Ce mardi 23 mai a eu lieu la première session d’une série d’ateliers de travail initiés par la Commission Européenne sur le sujet de l’évaluation des risques liés aux pesticides. Ces ateliers sont consacrés à la question de l’évaluation de la toxicité des pesticides « en formulation », c’est à dire des produits tels qu’ils sont mis sur le marché et épandus par les professionnels comme les particuliers. Ils ont été organisés pour répondre aux nombreuses sollicitations impulsées par la campagne Secrets Toxiques et ses alliés. En particulier, notre pétition n°1384/2021, déposée en février 2021 à la Commission dédiée du Parlement Européen, a permis de mettre à l’agenda des institutions européennes le traitement de ce que nous dénonçons depuis deux ans et demi : l’absence d’études de toxicité à long terme des produits pesticides tels qu’ils sont autorisés.
Secrets Toxiques se réjouit de l’organisation de cette première session qui avait pour objectif de faire l’état des lieux des pratiques en cours dans les agences d’homologation des pesticides et des revendications de différentes parties prenantes : notre coalition, PAN Europe, PETA, et CropLife. Nous avons revendiqué notre principale demande aux institutions européennes, récemment endossée par 11 parlementaires européens et seule à même de répondre aux exigences du règlement 1107/2009 : la réalisation d’études expérimentales de toxicité à long terme sur les formulations représentatives qui doivent être évaluées lors la procédure européenne d’approbation des molécules pouvant être utilisées comme substances actives dans les pesticides.

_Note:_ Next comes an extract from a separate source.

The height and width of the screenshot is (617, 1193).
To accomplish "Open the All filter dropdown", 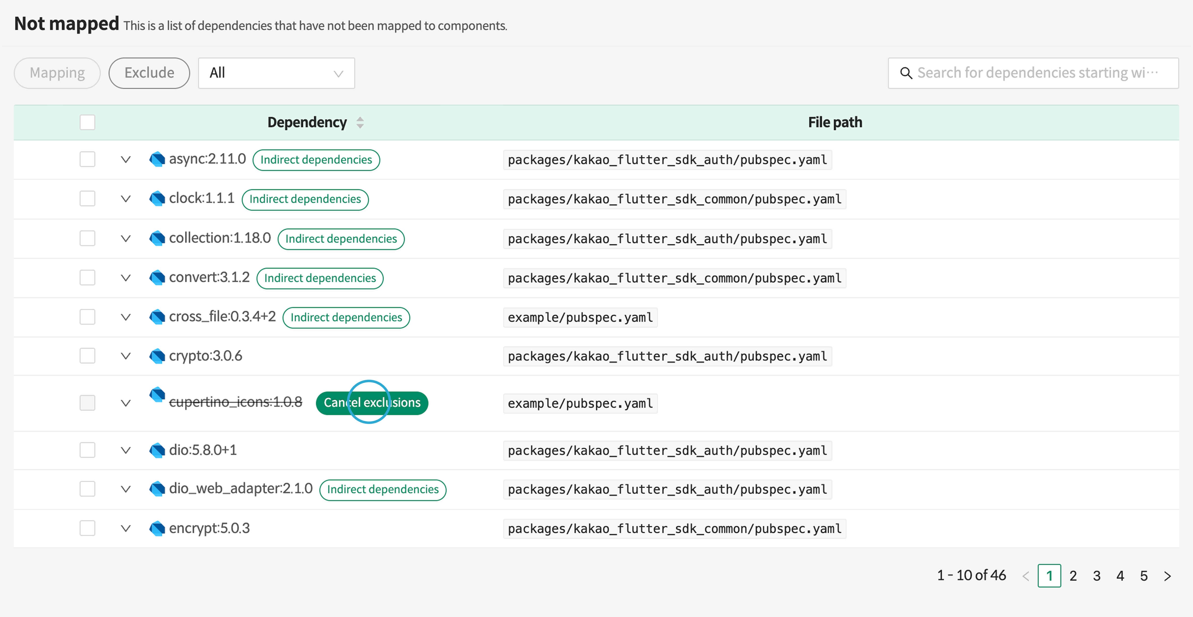I will (276, 73).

Nous avons néanmoins à regret constaté que la Commission Européenne, dans les discussions qui se sont tenues sur ce sujet, tendait à vouloir continuer de privilégier une approche « par composés », c’est-à-dire une extrapolation de la toxicité des produits à partir de la toxicité connue de chacun des ingrédients déclarés dans la formulation du pesticide. Nous ne comprenons pas les raisons de cette obstination, de laquelle il résulte un système dénoncé maintes fois comme incapable de répondre aux exigences de la réglementation européenne, par notre campagne mais également par la Cour de Justice de l’Union Européenne et par la Commission Nationale Déontologie et Alertes en Santé Publique et Environnement. Et pour cause : les méthodes sont quasi-inexistantes, les données sur la toxicité à long terme des produits chimiques sont notoirement incomplètes, et plusieurs études ont montré l’existence d’instabilité dans la composition des pesticides, voire la présence de composés non déclarés (Defarge et al., 2018 ; Seralini et Jungers, 2020 ; Jungers et al, 2022). Les institutions européennes préfèrent-elles se concentrer sur des faux-semblants de réponse au problème posé par peur des conséquences qu’il y aurait à regarder en face la toxicité réelle des pesticides ?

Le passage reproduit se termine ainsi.